> What is expected:
Take the lines from the one with "Viewport: 700px width, 934px height." to the end of the listing, both ends included, and quote them exactly, leaving pictures out.

> Source material:
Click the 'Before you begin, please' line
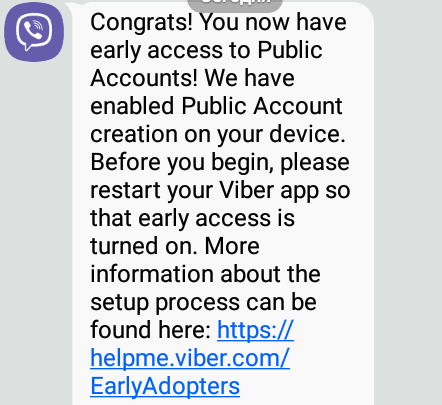[x=220, y=163]
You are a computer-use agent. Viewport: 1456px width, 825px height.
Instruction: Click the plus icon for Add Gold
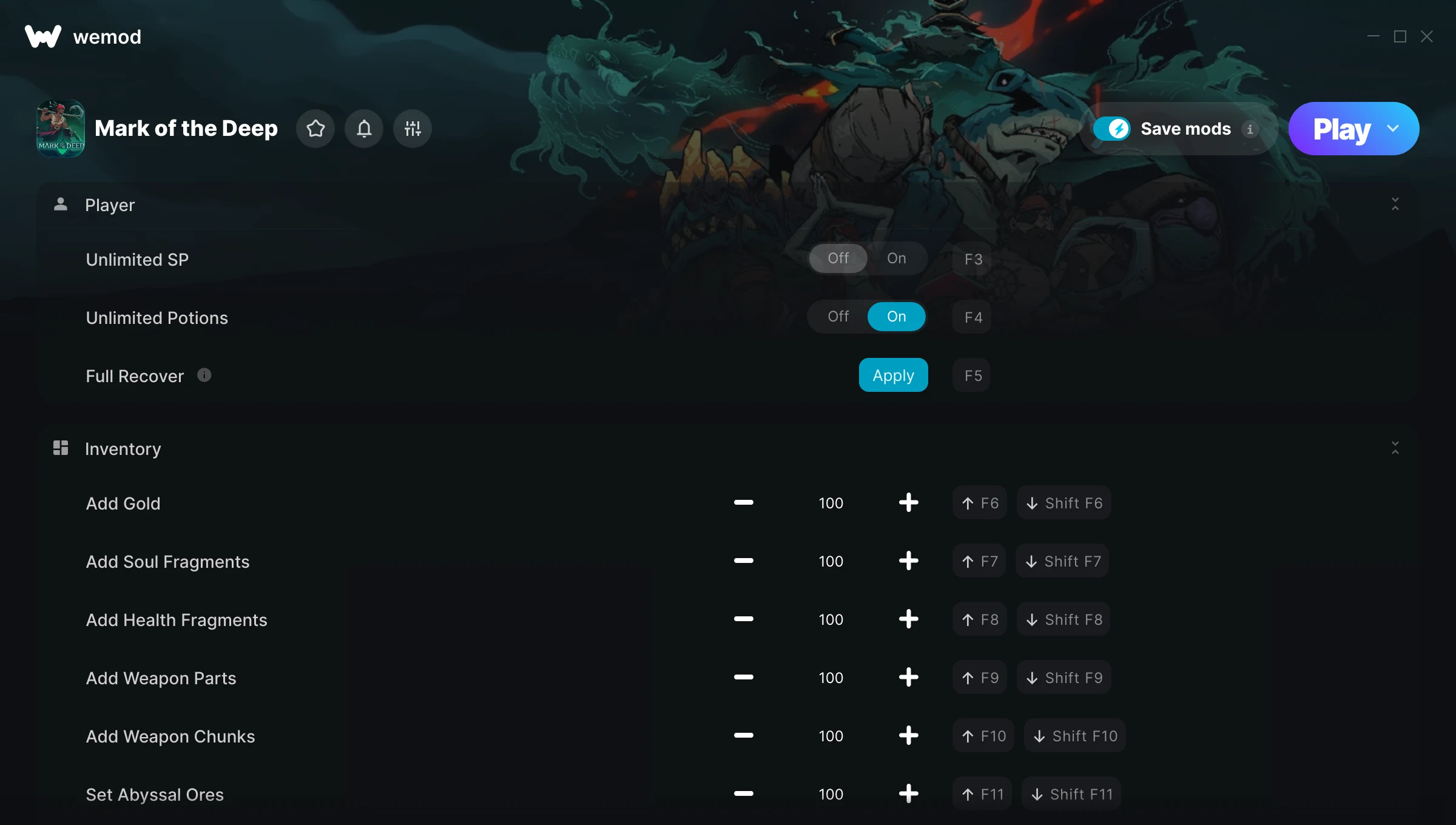908,503
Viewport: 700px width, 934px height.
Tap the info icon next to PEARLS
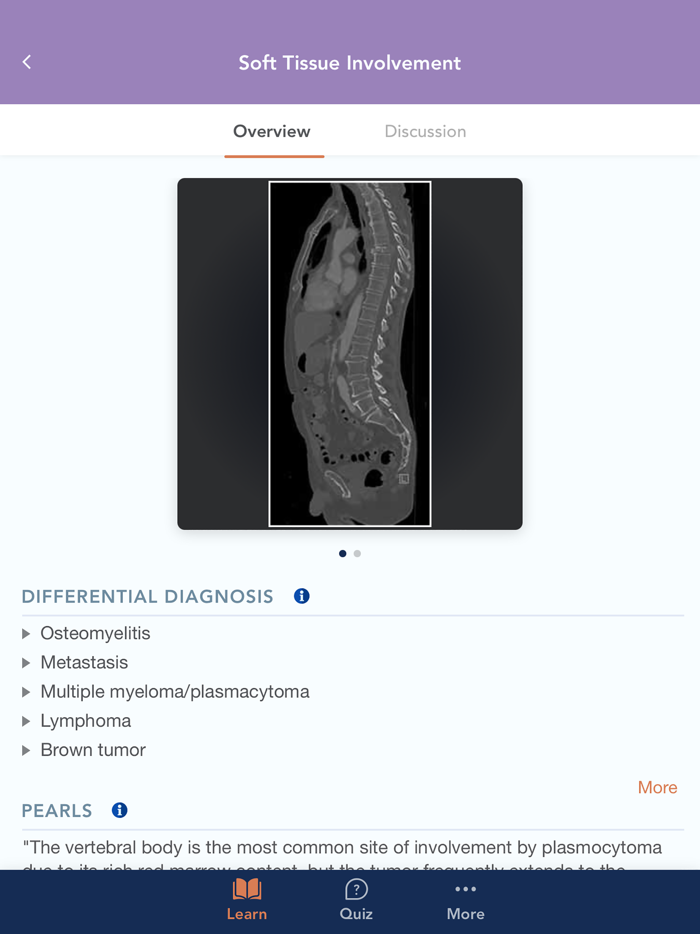pos(119,810)
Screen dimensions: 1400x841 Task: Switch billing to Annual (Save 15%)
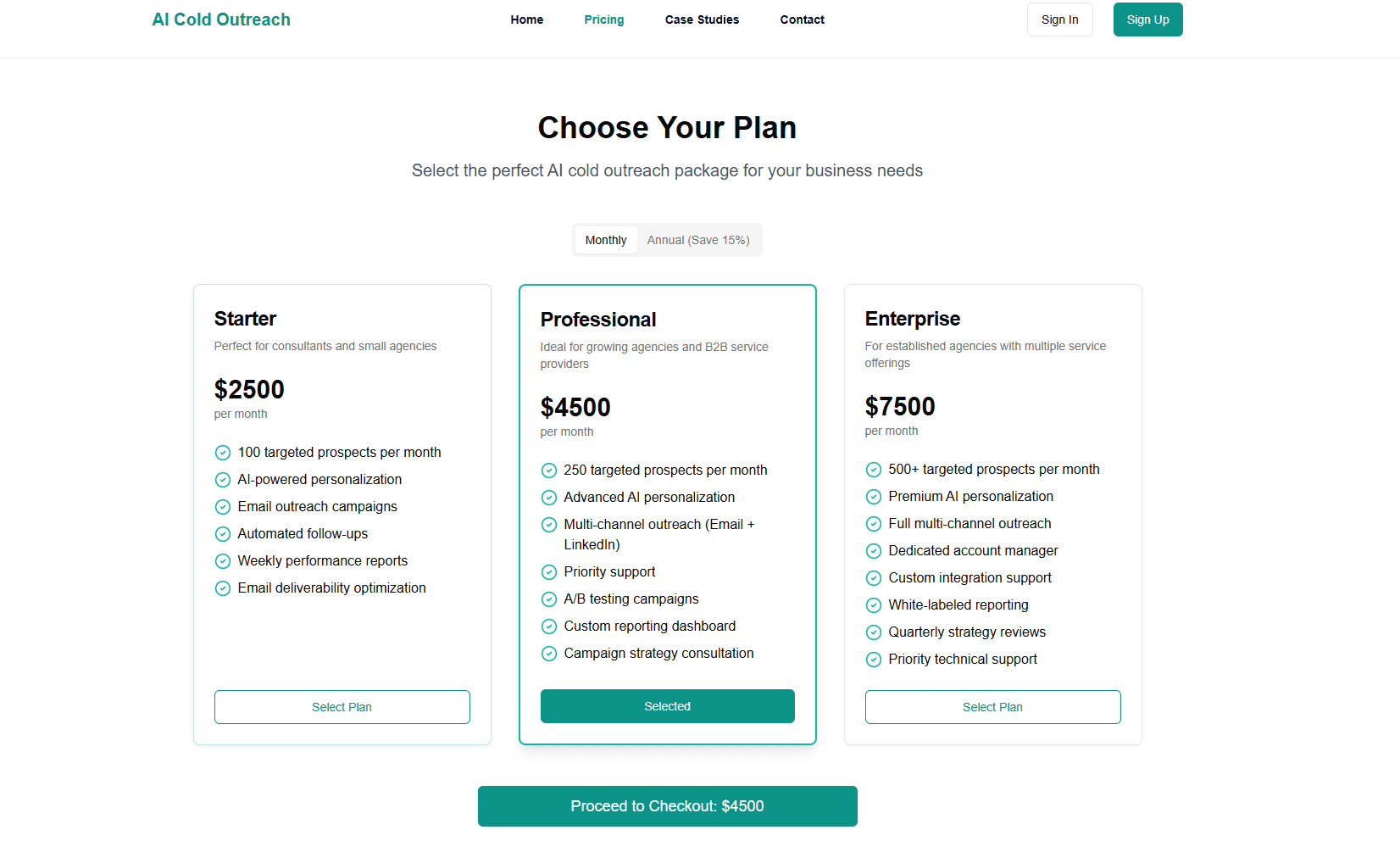[x=698, y=240]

> Expected output:
Viewport: 700px width, 934px height.
Tap the info icon next to PEARLS
pos(119,810)
Screen dimensions: 1400x841 Task: Switch billing to Annual (Save 15%)
[x=698, y=240]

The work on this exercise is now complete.